И дама надменно затягивается сигаретой, прекрасно понимая, что этой тирадой восстановила против меня все общество. В своих стоптанных туфлях и мешковатой одежде, хватившая через край шампанского, я в самом деле кажусь ярким образчиком коммуно-нацистского гибрида.
И тут совершенно неожиданно нервы мои не выдерживают и я разражаюсь рыданиями.
— Ах, теперь вы плачете? А когда вы заставляете плакать других, это вам нипочем? — комментирует мстительная русская красавица.
— Эстонцев, на которых не было никакой вины, ссылали в Сибирь. Наш народ вообще пытались свести к нулю… Весь Северо-восток Эстонии кишмя кишит русскоязычными, — сквозь слезы пытаюсь объясниться я…
Но одна против всех я совершенно беспомощна. А Размик молчит. Хотя хозяин здесь он. Он, пригласивший меня сюда. И они еще говорят о справедливости! Те, кто у власти, всегда притеснители. Эта девица с сигаретой — лучший тому пример. Русские здесь в большинстве — и им не до любви к ближнему, не до милосердия. Каждого заставляют отвечать за всех. Они ведут себя точно так же, как и эстонцы.

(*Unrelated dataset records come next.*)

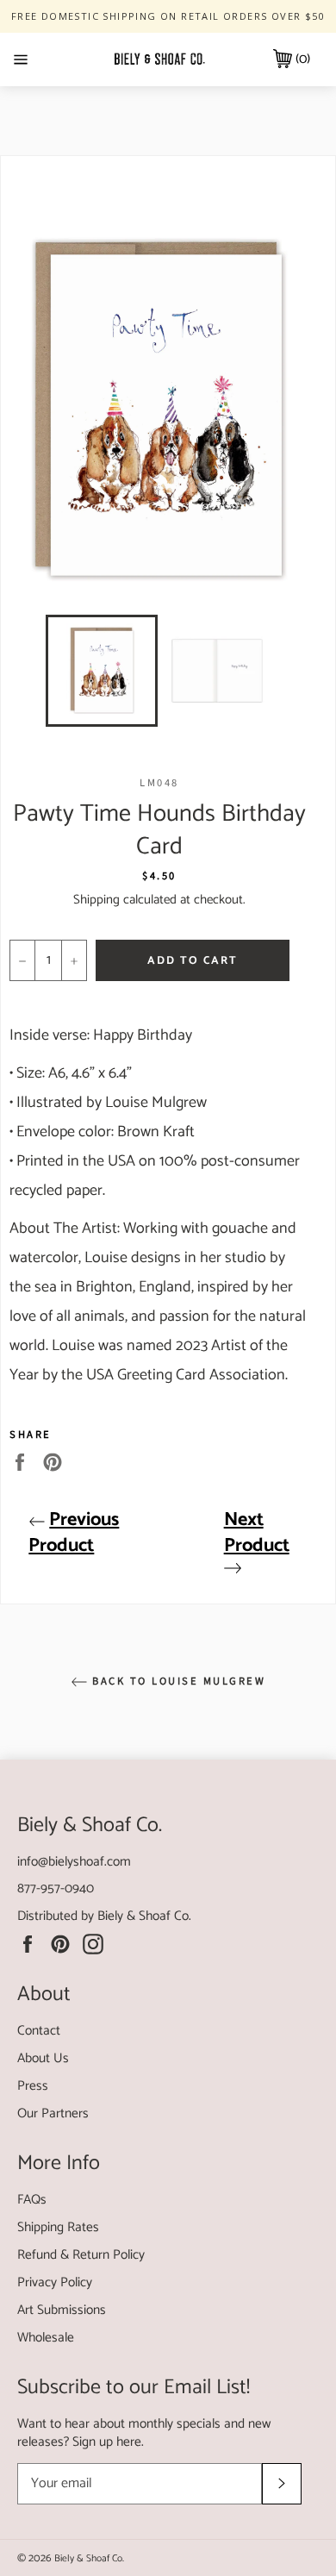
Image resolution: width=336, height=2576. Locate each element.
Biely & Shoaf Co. (144, 1916)
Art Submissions (61, 2310)
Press (32, 2086)
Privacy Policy (54, 2282)
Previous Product (73, 1532)
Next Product (256, 1532)
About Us (43, 2058)
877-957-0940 (55, 1888)
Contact (38, 2030)
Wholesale (45, 2337)
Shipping (96, 899)
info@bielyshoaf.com (74, 1862)
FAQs (32, 2199)
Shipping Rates (58, 2227)
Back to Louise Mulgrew (177, 1681)
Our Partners (53, 2113)
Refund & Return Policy (81, 2255)
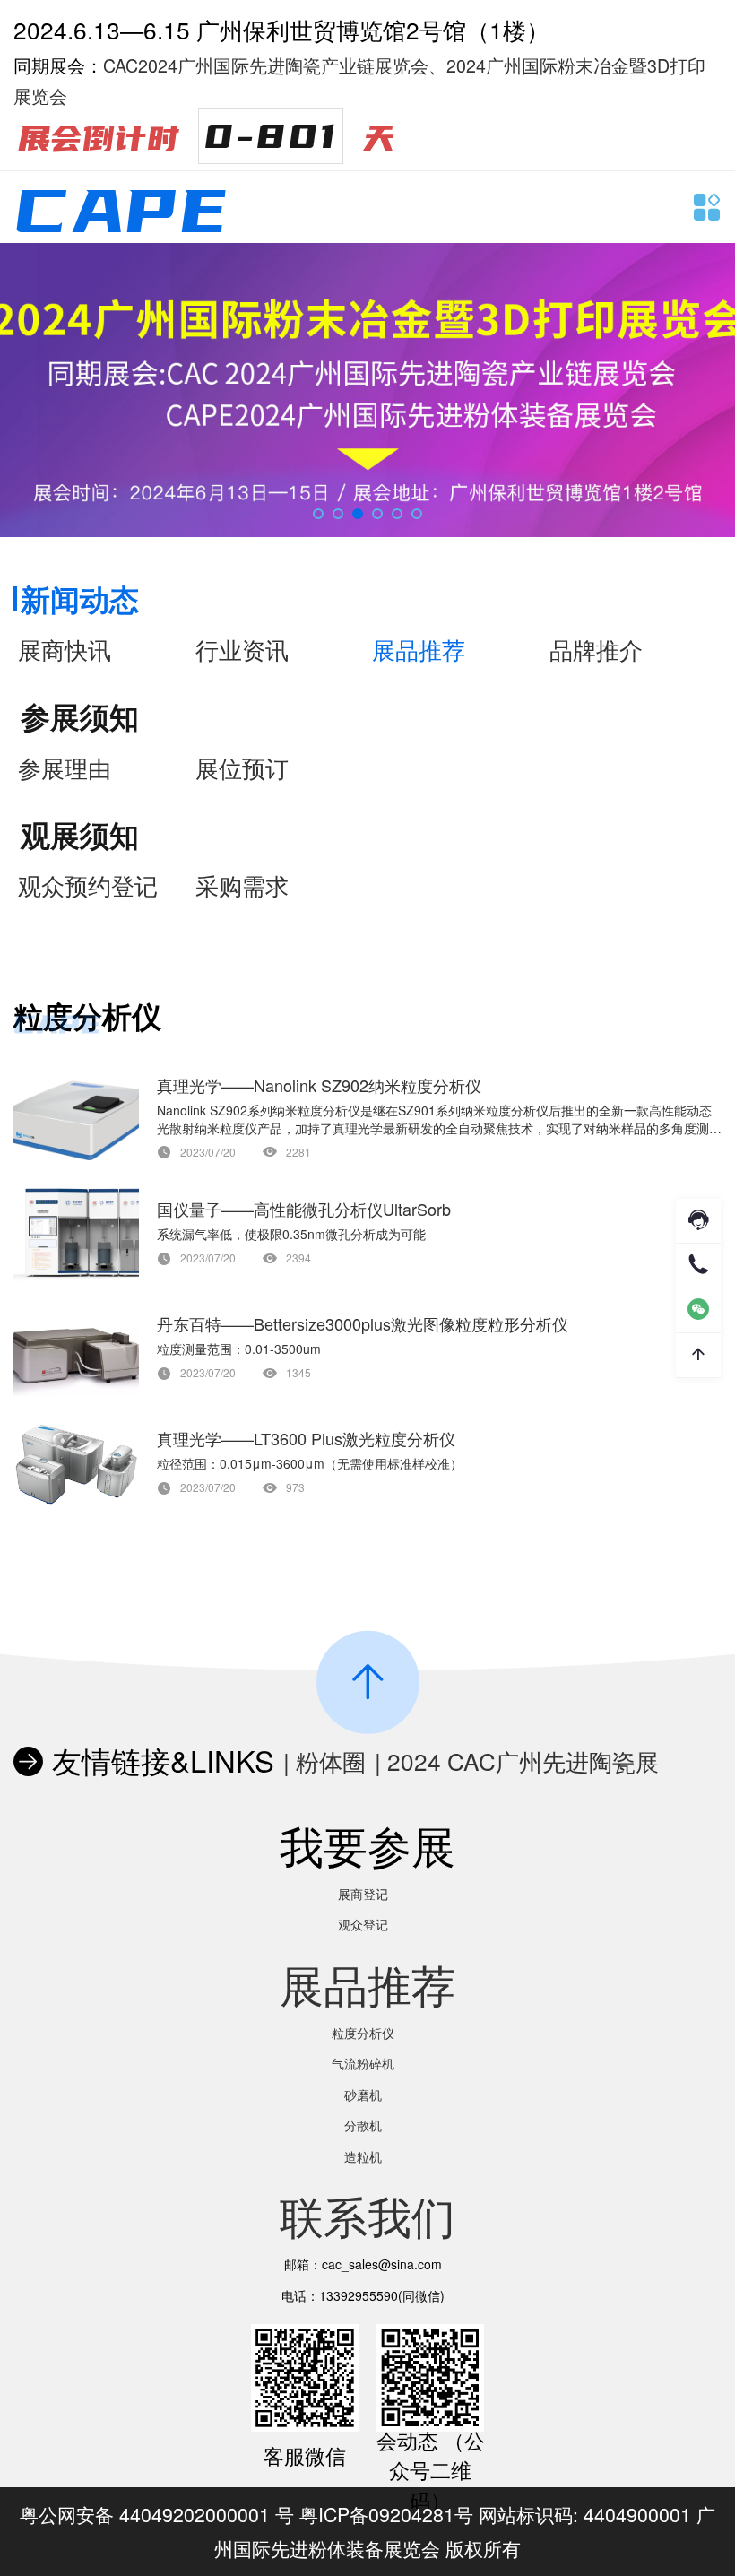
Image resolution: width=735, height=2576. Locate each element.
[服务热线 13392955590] (698, 1266)
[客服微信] (698, 1310)
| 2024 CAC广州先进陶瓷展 (517, 1760)
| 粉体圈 (324, 1760)
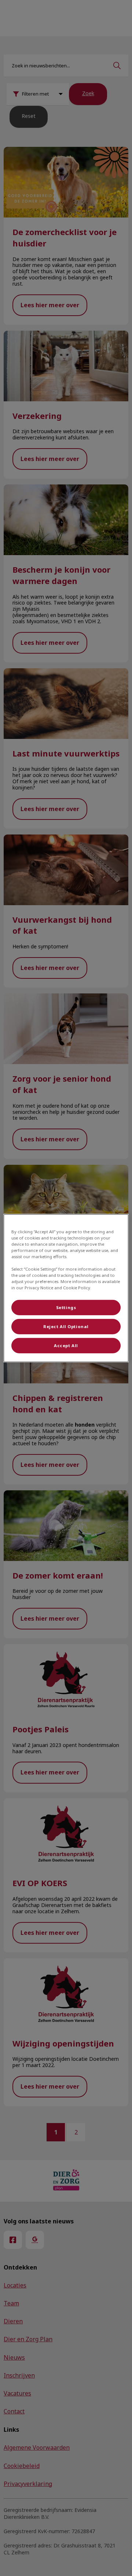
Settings (66, 1307)
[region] (66, 1287)
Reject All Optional (66, 1326)
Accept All (66, 1345)
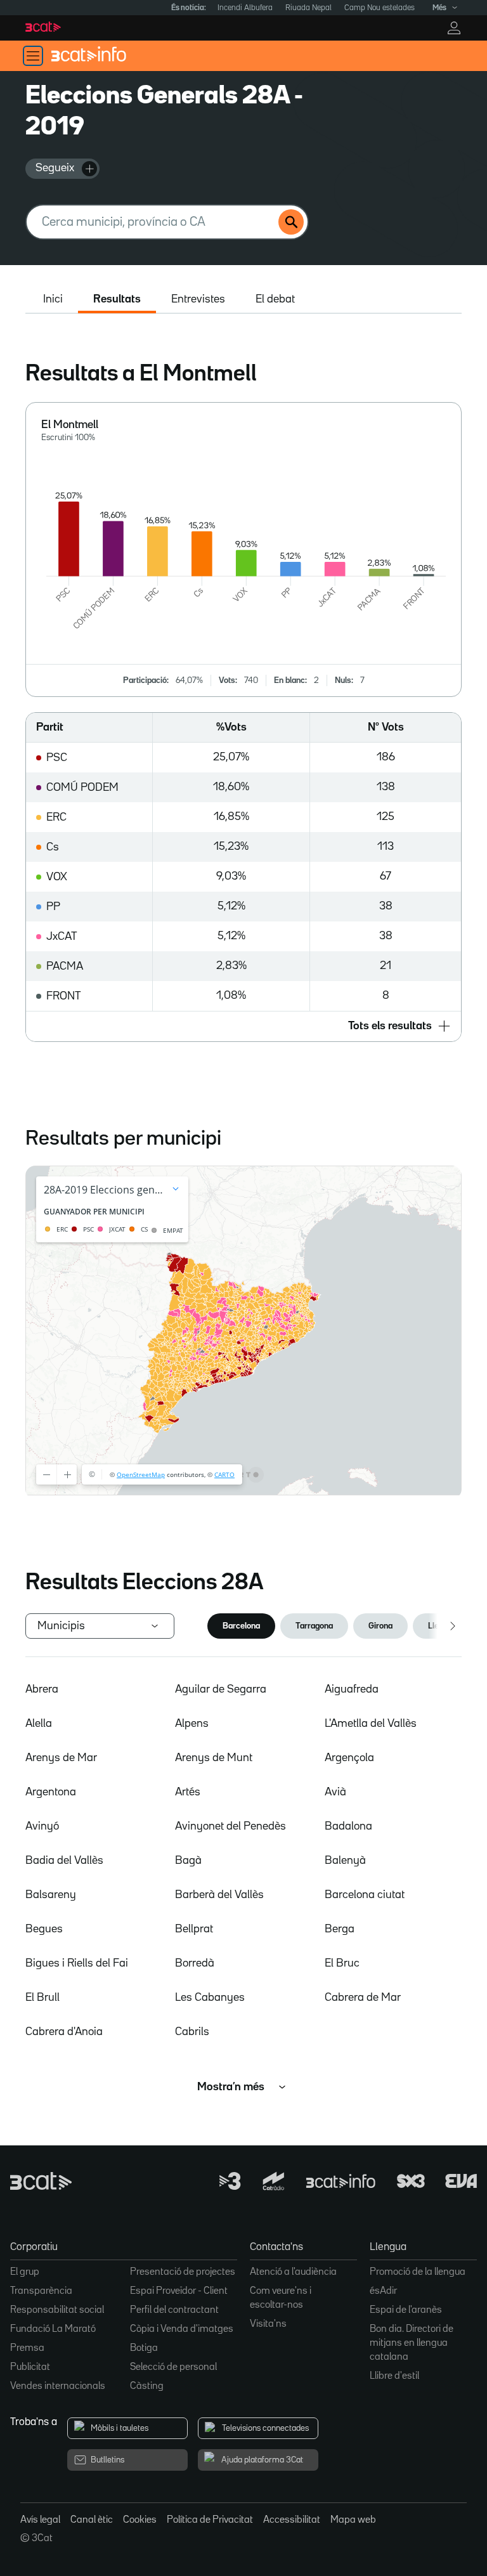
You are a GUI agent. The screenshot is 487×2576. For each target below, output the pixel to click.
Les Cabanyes (210, 1998)
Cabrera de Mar (363, 1998)
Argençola (349, 1758)
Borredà (194, 1963)
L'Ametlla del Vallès (371, 1724)
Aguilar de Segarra (220, 1689)
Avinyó (42, 1826)
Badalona (348, 1826)
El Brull (42, 1998)
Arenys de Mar (61, 1758)
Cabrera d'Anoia (64, 2032)
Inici (53, 299)
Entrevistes (198, 299)
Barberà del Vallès (219, 1895)
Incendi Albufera (245, 7)
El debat (275, 299)
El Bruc (342, 1963)
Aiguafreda (352, 1689)
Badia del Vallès (64, 1861)
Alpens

Свирепая красотка считает, что она тут сойдет за прокурора и судью в одном лице:
— Просто у вас нет своей Сибири, а то бы вы отправили туда всех русских. В душе вы готовы на все. Так чем же вы лучше? Вы не ссылаете “инородцев” на свои островки, но вы объявляете их чужаками, оккупантами… Вы многих оставили без родины. Своим нынешним поведением вы задним числом доказываете, что заслужили ссылки! С точки зрения вечности, не имеет значения, что было раньше — деяние или кара! Сначала наказание, авансом — затем преступление!
Ее голос становится все крикливее.
Только теперь я замечаю, что она вовсе не так молода, как мне поначалу показалось. Скорее ровесница моей матери, чем моя. И явно тоже успела злоупотребить крепкими напитками.
Я в шоке. Не столько от слов — похожих слов я ждала. Меня потрясает тон, остервенение и та безапелляционность, с которой выносится приговор.
Но почему я должна все это слушать? Я художница, я сблизилась с Размиком в Москве, у меня множество друзей самых разных национальностей; могли бы меня в мой первый парижский день оставить в покое!
— Я-то тут причем? — выкрикиваю я, наконец, самую ужасную глупость, которая только возможна. …И окончательно вызываю весь огонь на себя. Даже те, кто с некоторым сочувствием разглядывал меня, выплескивают свое возмущение: эстонцам, которые были верными псами коммунистического режима, у нас все сходит с рук только потому, что они эстонцы. И мы еще смеем говорить, что “не причем”! Это бесчеловечно, несправедливо, возмутительно и ужасно.
Ужасно, в самом деле ужасно!
Я выскакиваю из галереи. Сердце колотится, как безумное. Чтобы устоять на ногах, я хватаюсь за стенку.
Размик сердито берет меня за локоть. Это грубая хватка преследователя, а не дружеское пожатие.
— Я отведу тебя спать! — гневно шипит он. Кажется, я сорвала ему вернисаж и подорвала репутацию в глазах всего Парижа. — Нечего было накачиваться шампанским. Это тебе не мороженое!